“And they lived happily ever after.”
Everyone knows that phrase. The standard line resounds through numerous stories, wrapping the tale’s end in a sparkly, feel-good bow and sending the characters off to a blissful life of painless euphoria.
But, to use a modern phrase, is it for realz? Or is it just to lather us with the satisfaction of the happy feels?
The happily ever after comes at the end, after the Menacing Monster has been defeated, the hero has earned his place in the annals of history, and the conflict faucet has turned off in favor of the gentle farewell.
This begs the question: should stories always end well? If not, how should they conclude?
Taken simply, without the context of eternity, happily ever after is at best naïve and at worst a blatant lie. Sure, the story has run its course, the lovers are together, and the future shines bright with potential. But put yourself in the shoes of the characters. Substitute their life for yours. Are we guaranteed a happily ever after?
In one sense, yes. In another, not so much.
A Not-So-Happy Ending
A story’s impact can stand or fall on how it concludes. Some stories close with the perfect last scene, last page, last sentence. A sense of completion and satisfaction fills the reader. “Yes,” they say, “this is exactly how it should have ended.”
Other stories fall short. I loved the Hunger Games novels, but to me, Mockingjay failed to produce that satisfaction. Instead of resonating with lush notes of a world-famous symphony, it squeaked with the hesitation of the first high-school band practice of the year. (I thought the movie did a better job.)
Mockingjay had a rainy-day ending. Gloom, depression, pain. Mostly, it stole the warm blush of hope I was craving. What it did do, however, was point out a harsh fact of life:
Not every ending is happy.
- Marriage doesn’t lead to lifelong bliss, without another snag or dark valley
- Winning the war doesn’t ensure peace now and forevermore
- Friends don’t last forever
Lord of the Rings comes to mind as an example of a bittersweet end. The Ring was destroyed, Sauron vanquished, Aragorn crowned king, the Shire saved from Saruman’s schemes. The hobbits returned in safety, yet as Frodo said:
“The shire has been saved, Sam. But not for me.”
Frodo had the privilege of passing into the West, but Sam watched him leave. His best friend, his dear Master Frodo, gone.
There still he stood far into the night, hearing only the sigh and murmur of the waves on the shores of Middle-earth, and the sound of them sank deep into his heart.
I can only imagine the sorrow he felt. Not an end of triumphant jubilation, but the right end.
The Ultimate Ending
What does this discussion of endings mean for us as Christians? Three things:
- We accept the consequences of living in a sinful world. We realize that things go wrong, that notes of sorrow weave into the melody of life. We understand that meeting Prince Charming or the beautiful princess won’t result in a blissful utopia.
- Thankfully, this world, with its cares and problems, is only temporary. Death isn’t the end of the story.

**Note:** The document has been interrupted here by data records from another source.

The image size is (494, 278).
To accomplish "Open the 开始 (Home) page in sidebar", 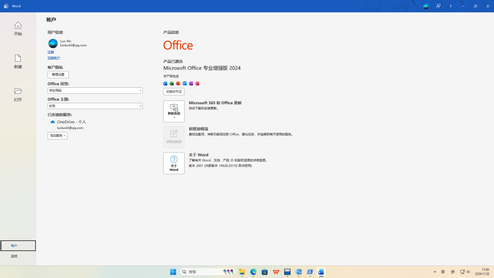I will [18, 28].
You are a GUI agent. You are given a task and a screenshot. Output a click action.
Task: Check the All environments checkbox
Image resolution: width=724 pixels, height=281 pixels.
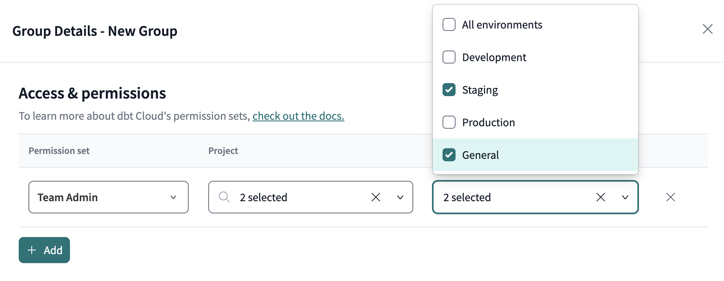click(x=449, y=24)
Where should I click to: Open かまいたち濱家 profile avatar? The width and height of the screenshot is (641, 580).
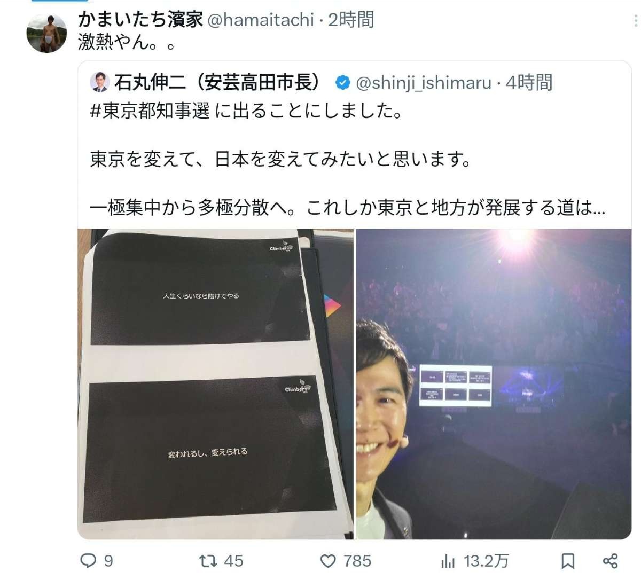click(47, 33)
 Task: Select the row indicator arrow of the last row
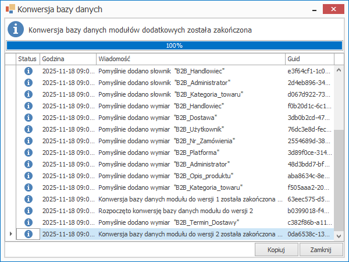10,234
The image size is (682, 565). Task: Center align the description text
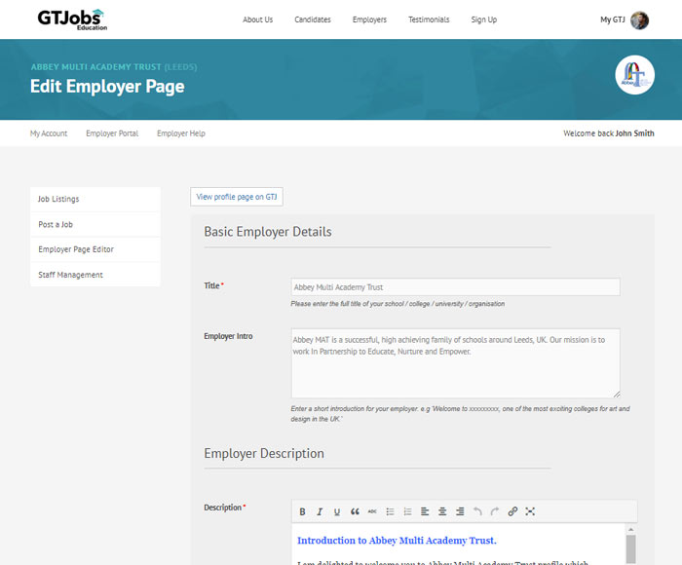tap(442, 511)
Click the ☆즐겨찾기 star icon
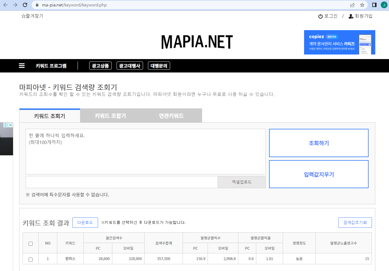Screen dimensions: 389x271 click(x=23, y=16)
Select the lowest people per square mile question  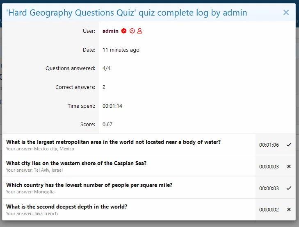(89, 185)
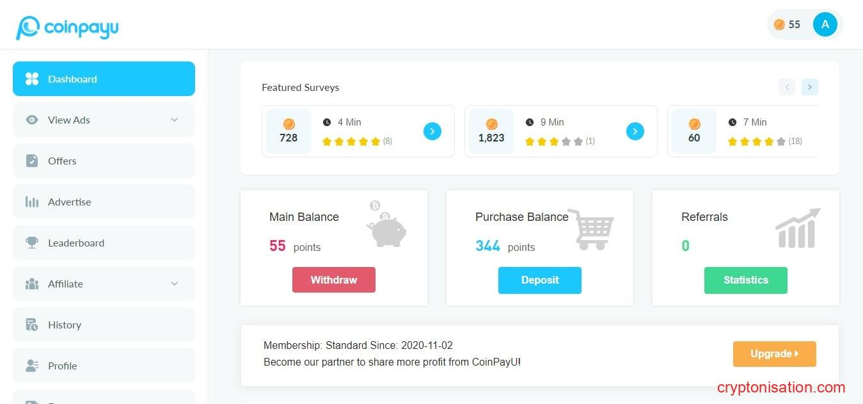Click the user avatar icon
Image resolution: width=863 pixels, height=404 pixels.
pos(825,24)
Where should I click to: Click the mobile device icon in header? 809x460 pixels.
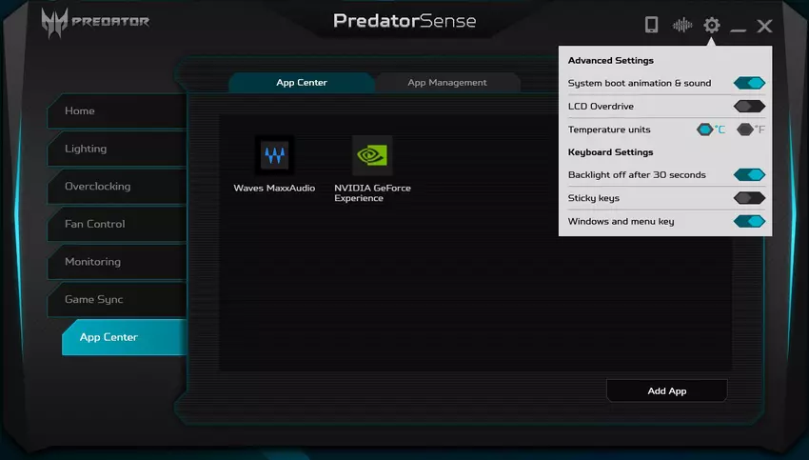[652, 25]
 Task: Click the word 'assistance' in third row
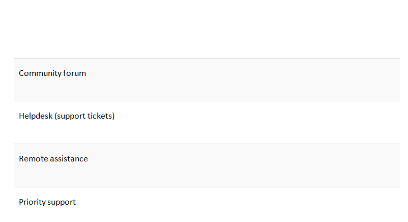click(69, 159)
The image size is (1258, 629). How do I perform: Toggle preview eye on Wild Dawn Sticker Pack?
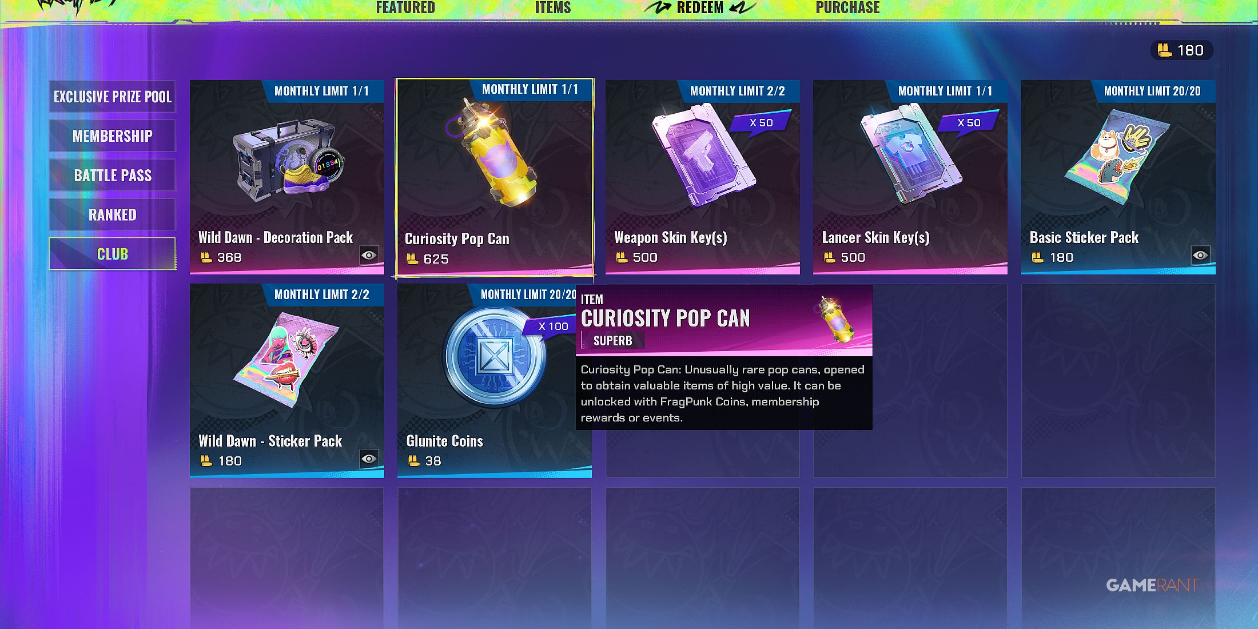tap(369, 459)
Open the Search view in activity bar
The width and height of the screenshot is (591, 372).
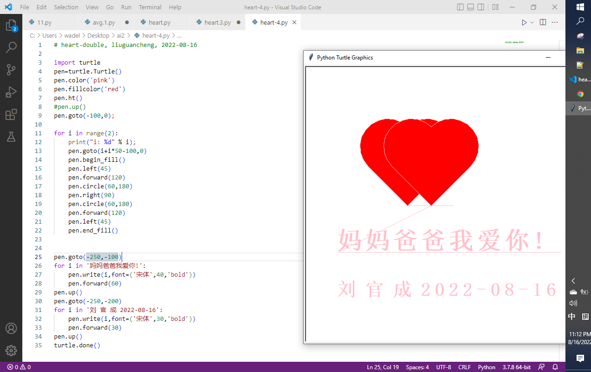pyautogui.click(x=11, y=47)
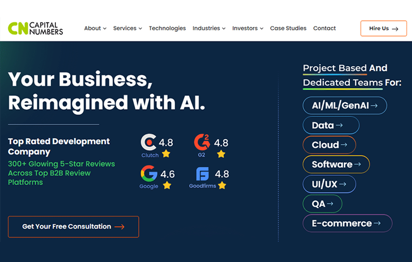
Task: Click the Capital Numbers logo
Action: (35, 28)
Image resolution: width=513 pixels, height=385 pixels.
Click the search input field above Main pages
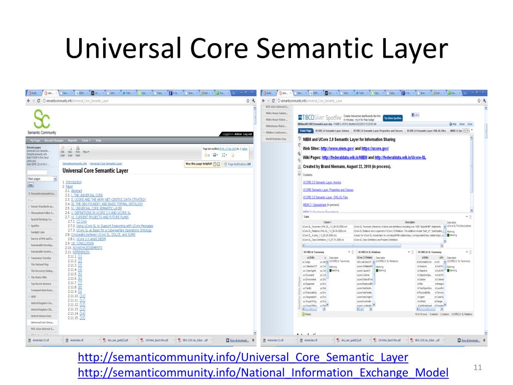(x=37, y=172)
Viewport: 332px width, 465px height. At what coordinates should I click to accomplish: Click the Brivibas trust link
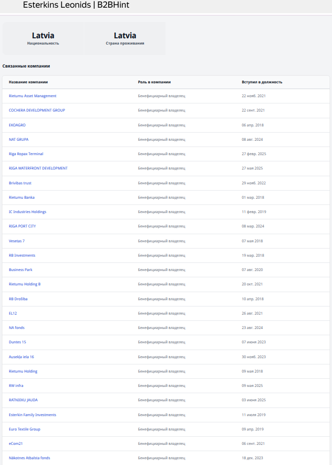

- We can live with the confident hope that the ultimate end of the story of history does, indeed, conclude with “happily ever after.” Where “He will wipe away every tear from their eyes, and death shall be no more, neither shall there be mourning, nor crying, nor pain anymore, for the former things have passed away.” (Rev. 21:4 ESV)
As C.S. Lewis poetically stated at the end (how appropriate) of The Last Battle:
And for us this is the end of all the stories, and we can truly say that they all lived happily ever after…now at last they were beginning Chapter One of the Great Story which no one on earth has read: which goes on forever: in which every chapter is better than the one before.
What is your favorite type of ending? Is there a time when books should end on a gloomy note?